Le premier, c’est un durcissement des filtres plateformes. Plus il y a de sanctions et de contentieux, plus Google, YouTube et les autres ont intérêt à sur-bloquer plutôt qu’à sous-bloquer. Donc même dans des pays où la pub gambling reste autorisée sous conditions, on peut s’attendre à davantage de vérifications, plus de refus automatiques, et des process de validation beaucoup plus lourds. Le fait que Google ait déjà annoncé en 2026 un renforcement de ses standards publicitaires gambling dans plusieurs régions montre bien que la tendance va vers plus de contrôle, pas moins.
Le deuxième effet, c’est une pression plus forte sur les créateurs de contenu et les formats indirects. En Italie, l’AGCOM n’a pas seulement ciblé les plateformes, elle a aussi sanctionné de nombreux créateurs pour des vidéos promouvant des jeux avec gains d’argent sur des plateformes vidéo. En novembre 2024, l’autorité indiquait avoir infligé environ 2 millions d’euros de sanctions à des content creators.
Autrement dit : le vieux modèle “ce n’est pas une pub, c’est du contenu” tient de moins en moins bien.
Le troisième effet, c’est un impact direct sur la pub casino pan-européenne. Beaucoup d’acteurs raisonnent avec des campagnes multi-pays, des assets vidéo réutilisés, des influenceurs, des comptes globaux et des process centralisés. Dès qu’un grand marché comme l’Italie devient hyper agressif sur l’exécution, toute la machine média doit s’adapter. Et ça pousse mécaniquement vers des créations plus neutres, des ciblages plus prudents, et parfois des retraits purs et simples sur certains formats.

Pourquoi le casino en ligne est particulièrement concerné
Le casino en ligne est souvent la catégorie qui concentre le plus d’attention parce qu’elle cumule plusieurs éléments sensibles : promesse implicite de gain, mécanique de rétention, acquisition agressive, et formats vidéo très “spectacle”. Sur YouTube, c’est encore plus délicat, parce qu’on peut facilement glisser d’une vidéo “divertissement” à une séquence qui devient en pratique une promotion de jeux avec argent réel.
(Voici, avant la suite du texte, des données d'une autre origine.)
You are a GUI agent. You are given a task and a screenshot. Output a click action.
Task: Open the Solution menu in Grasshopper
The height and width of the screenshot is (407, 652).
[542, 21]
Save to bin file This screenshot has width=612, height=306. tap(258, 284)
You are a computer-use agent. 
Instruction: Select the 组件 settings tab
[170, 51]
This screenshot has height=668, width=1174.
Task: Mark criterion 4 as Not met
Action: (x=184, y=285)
Et c’est exactement ce que l’AGCOM a visé dans plusieurs dossiers : des vidéos qui montraient ou incitaient à jouer à des machines, des paris ou des jeux à gains, parfois via des chaînes très visibles, parfois avec monétisation et relations commerciales en arrière-plan.
Franchement, quand je regarde ça avec l’œil “marché européen”, je vois surtout une chose : les régulateurs n’acceptent plus facilement la frontière floue entre contenu, divertissement, influence et publicité gambling. Et pour les annonceurs casino, ça complique sérieusement la donne.
Mon avis perso
À mes yeux, la sanction italienne contre Google n’est pas juste une affaire locale un peu technique. C’est un signal politique et opérationnel. Politique, parce qu’elle rappelle qu’un État peut demander des comptes à une très grande plateforme sur la diffusion de pubs gambling. Opérationnel, parce qu’elle pousse forcément les intermédiaires à renforcer leurs filtres bien au-delà de l’Italie.
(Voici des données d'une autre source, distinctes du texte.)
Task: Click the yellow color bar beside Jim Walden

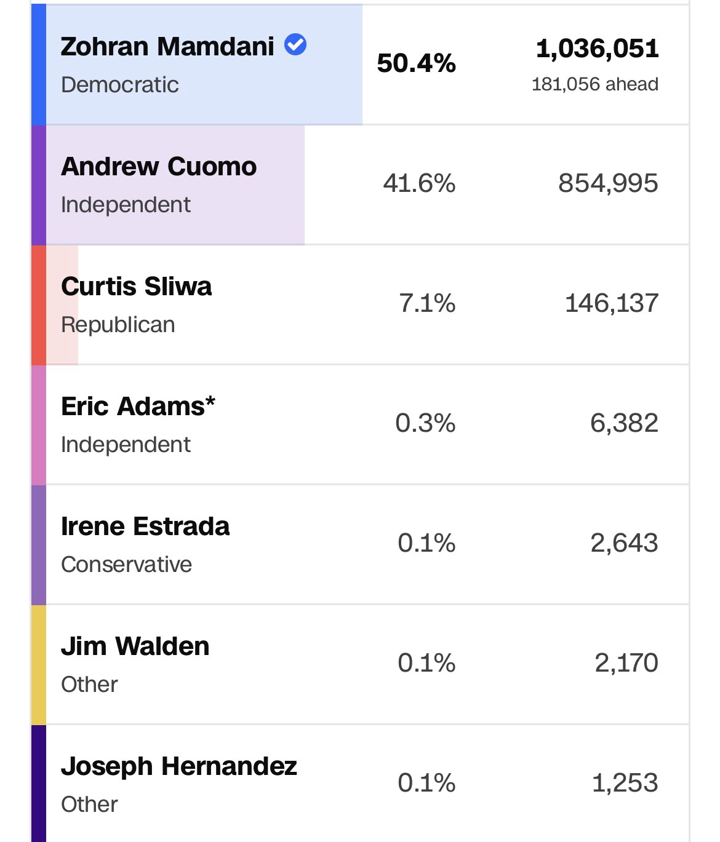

Donc, est-ce que ça va bouleverser toute la pub casino en Europe du jour au lendemain ? Non. Mais est-ce que ça peut accélérer un mouvement vers plus de refus, plus de contrôles, plus de prudence et moins de tolérance pour les formats borderline ? Clairement oui. Et dans ce secteur, une seule grosse affaire suffit souvent à faire changer les règles du jeu pour tout le monde.